Of course, as a co-operative, First Milk not only faces the demands of UK consumers but also its members, the farmers that supply the business with milk. Notably, its increase in annual profits was also achieved at the same time as the company upped the price it pays its members for milk.
“We’ve increased the milk price slowly … a couple of small steps on a regular basis,” Hollingdale told just-food. “We’ve made more profit and we’ve invested more money internally in terms of new equipment and acquisitions. So we’re in a good circle at the moment in terms of investment.”
The healthy financial results and the success in upping prices to farmers have come in what are, for many food manufacturers in the UK, some of the most difficult trading conditions in years. Battling the twin pressures of cost and weak consumer confidence is an issue for all in the industry.
“Costs are going up,” Hollingdale says, taking a swig of water. “We have to pay more for milk. Farm costs are going up, our costs are going up so we’ve just got to be more efficient in what we do. Be less complex. And margins are being squeezed for both the farm, the food manufacturer and the retailer. But there is inflation going into the food market ahead of volume growth and this year will be a tough year.

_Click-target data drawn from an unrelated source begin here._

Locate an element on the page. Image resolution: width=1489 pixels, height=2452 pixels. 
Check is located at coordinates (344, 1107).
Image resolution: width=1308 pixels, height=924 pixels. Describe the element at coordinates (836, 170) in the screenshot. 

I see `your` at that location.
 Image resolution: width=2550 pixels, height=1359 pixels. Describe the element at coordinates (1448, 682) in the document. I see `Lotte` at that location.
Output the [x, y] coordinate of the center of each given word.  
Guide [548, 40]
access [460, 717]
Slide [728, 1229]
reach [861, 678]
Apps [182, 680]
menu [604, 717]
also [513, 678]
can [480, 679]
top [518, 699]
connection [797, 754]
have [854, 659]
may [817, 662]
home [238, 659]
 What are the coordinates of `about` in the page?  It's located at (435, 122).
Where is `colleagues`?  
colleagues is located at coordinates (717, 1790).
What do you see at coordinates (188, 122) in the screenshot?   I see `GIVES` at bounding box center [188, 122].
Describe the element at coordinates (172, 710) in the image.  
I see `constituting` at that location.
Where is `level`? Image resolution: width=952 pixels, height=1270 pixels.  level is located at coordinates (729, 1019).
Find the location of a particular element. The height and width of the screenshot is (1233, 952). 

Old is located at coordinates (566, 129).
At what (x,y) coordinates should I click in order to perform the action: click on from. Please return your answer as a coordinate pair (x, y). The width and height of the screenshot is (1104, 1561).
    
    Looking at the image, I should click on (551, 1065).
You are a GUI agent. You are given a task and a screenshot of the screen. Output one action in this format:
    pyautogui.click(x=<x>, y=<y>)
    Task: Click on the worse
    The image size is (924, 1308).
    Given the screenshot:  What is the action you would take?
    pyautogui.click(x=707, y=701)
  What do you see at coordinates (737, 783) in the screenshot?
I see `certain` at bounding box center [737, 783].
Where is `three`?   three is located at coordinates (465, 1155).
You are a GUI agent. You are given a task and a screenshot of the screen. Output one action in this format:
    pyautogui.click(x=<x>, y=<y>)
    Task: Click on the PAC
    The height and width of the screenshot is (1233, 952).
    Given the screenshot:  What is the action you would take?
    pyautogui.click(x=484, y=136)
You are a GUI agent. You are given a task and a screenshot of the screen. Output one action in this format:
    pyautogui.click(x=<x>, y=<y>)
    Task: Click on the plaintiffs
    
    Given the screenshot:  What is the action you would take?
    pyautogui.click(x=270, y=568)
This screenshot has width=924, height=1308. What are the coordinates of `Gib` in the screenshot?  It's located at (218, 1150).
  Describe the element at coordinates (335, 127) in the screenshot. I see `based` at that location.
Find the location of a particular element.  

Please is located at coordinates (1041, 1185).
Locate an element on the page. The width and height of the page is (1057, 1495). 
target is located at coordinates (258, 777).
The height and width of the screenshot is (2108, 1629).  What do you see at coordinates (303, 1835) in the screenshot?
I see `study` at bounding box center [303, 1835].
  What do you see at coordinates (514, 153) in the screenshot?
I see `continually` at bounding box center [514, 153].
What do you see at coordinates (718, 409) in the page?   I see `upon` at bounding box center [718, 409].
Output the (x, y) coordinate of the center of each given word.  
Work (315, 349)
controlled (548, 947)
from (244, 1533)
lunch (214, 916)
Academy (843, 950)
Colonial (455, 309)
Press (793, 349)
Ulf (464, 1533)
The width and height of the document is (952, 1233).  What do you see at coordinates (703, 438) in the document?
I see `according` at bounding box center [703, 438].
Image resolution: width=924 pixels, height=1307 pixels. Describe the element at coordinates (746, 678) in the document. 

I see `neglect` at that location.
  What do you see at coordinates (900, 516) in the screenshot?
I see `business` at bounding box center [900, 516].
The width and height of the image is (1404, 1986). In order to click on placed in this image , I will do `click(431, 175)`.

I don’t think anyone thought it would be as tough as it is.”
According to a study published this month by SymphonyIRI, in the first quarter of 2011, manufacturers used promotions more to protect sales and profits amid what it called a “consumer recession”. In the UK, SymphonyIRI claimed, over 50% of FMCG products were sold on deal during the first quarter.
Hollingdale argues that the UK cheese category is one in which promotions will always be used by retailers to drive sales.
“Value has become a bigger part of all food categories in the last two years and the percentage of every category that is sold on promotion is going up,” he says. “A lot of categories will be up to 80% [sold on promotion] and those will be the big volume-driving categories, so products like cheese, which is in 99% of fridges. It’s a big volume puller for a retailer, so they will always promote. And Cheddar is 50% of the total cheese category, so, by default, Cheddar is going to be promoted because it’s an everyday product.”
He adds: “Given that that consumer is looking for value and the retailer wants to deliver value, cheese is one of the core categories that they will promote. Probably more than they should but that’s their call. It’s going to be very difficult for most categories to come away from such high levels of activity. The only thing that will stop that is when products become in short supply.”
Trading in the UK is difficult but some in the industry would argue it was ever thus. UK dairy companies are starting to look outside their domestic market more. Last month, Neil Kennedy, the chief executive of First Milk rival Milk Link, told just-food that his company wanted to become a more international business.
And Hollingdale believes that future profits for both the dairy farmer and manufacturers lies in export markets.
“Dairy commodities is a balance,” he says. “International buyers are willing to pay higher prices than buyers in the UK. More product will go out of the UK and, if you look at cheese, exports are rising at a very fast rate because the international market is willing to pay a higher price. That is a challenge to the big players in the UK. You can’t fight the market dynamics. Over time, you will go to where the market pays.”
Hollingdale says First Milk hopes to end up with around 20% of its total business in international markets. Currently, this is between 5% to 10%. In April, First Milk struck a deal with dairy exporter Eilers & Wheeler, which is shipping the co-op’s cheese to markets into Europe and further afield to the Middle East and Japan.
“We’re also acting as a broker for them, so if anyone wants milk powder, we’re buying milk off the British market, converting it to powder and then they’re selling it. They are returning a higher price than what the standard UK milk price is.”
International markets may also play a factor in First Milk’s M&A ambitions.
Last month, First Milk acquired two Scotland-based cheese makers – Kingdom Cheese and Kingdom Dairies – for an undisclosed sum. The company said the deals would allow it to expand the portfolio of products that it offers its customers. Hollingdale, however, says First Milk would not limit itself to buying businesses in the UK
“At the moment we are UK-based but we will go international if an acquisition facilitates that and it’s right,” Hollingdale explains, stressing the importance of any firm having an international presence. “You have to have an international presence, whether that’s owning a business internationally or working in an international market.”
Looking ahead, Hollingdale sees First Milk as having “a more diverse product base” and being “very focused on long-term projects that are commercially sustainable” in the future.
“We need to work with the industry in order to have a sustainable dairy industry. Whether that’s all about milk price or whether it’s about investment, with the farmers returning a dividend to the capital that they have invested,” he says.
“In five years time we want to have a more diverse product base, working in international markets, but clearly on sustainable, long-term adding value projects. And we will be bigger than what we are now. Not so that big is best, but big enough to allow us to diversify what we do.”